### Directions for this task:
Swap every "coordinates" in the listing below for "position" and reproduce the listing with all else unchanged, leaving out the pictures.
═════ Task material ═════
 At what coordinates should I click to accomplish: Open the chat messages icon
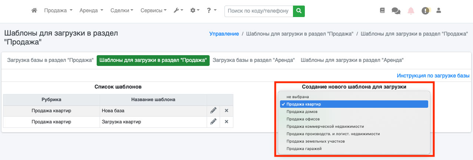396,11
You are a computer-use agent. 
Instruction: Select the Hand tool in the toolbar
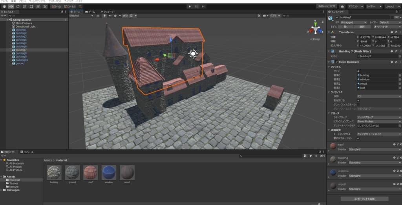[4, 7]
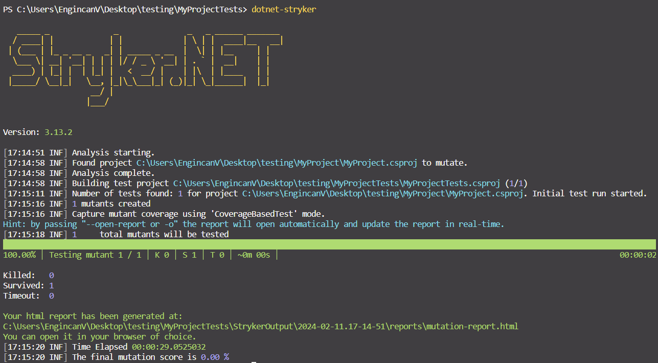Click the Testing mutant 1 / 1 label
The image size is (658, 363).
(x=97, y=255)
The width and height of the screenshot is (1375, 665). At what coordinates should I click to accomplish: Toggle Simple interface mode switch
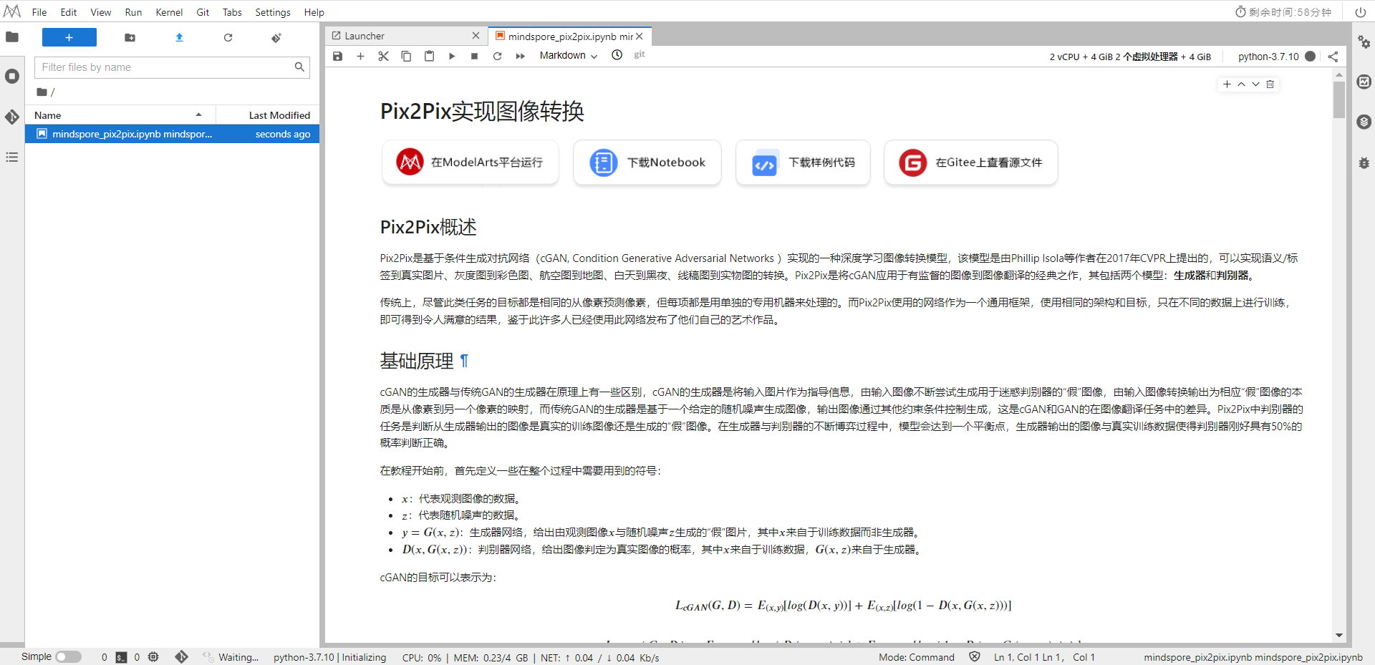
═════
### Complete response:
 At what position should I click to accomplish: Open the chat messages icon
396,11
You are a computer-use agent. 
Instruction: Select the Hand tool in the toolbar
[4, 7]
Click the Testing mutant 1 / 1 label
The image size is (658, 363).
(x=97, y=255)
The width and height of the screenshot is (1375, 665). At what position should I click to accomplish: Toggle Simple interface mode switch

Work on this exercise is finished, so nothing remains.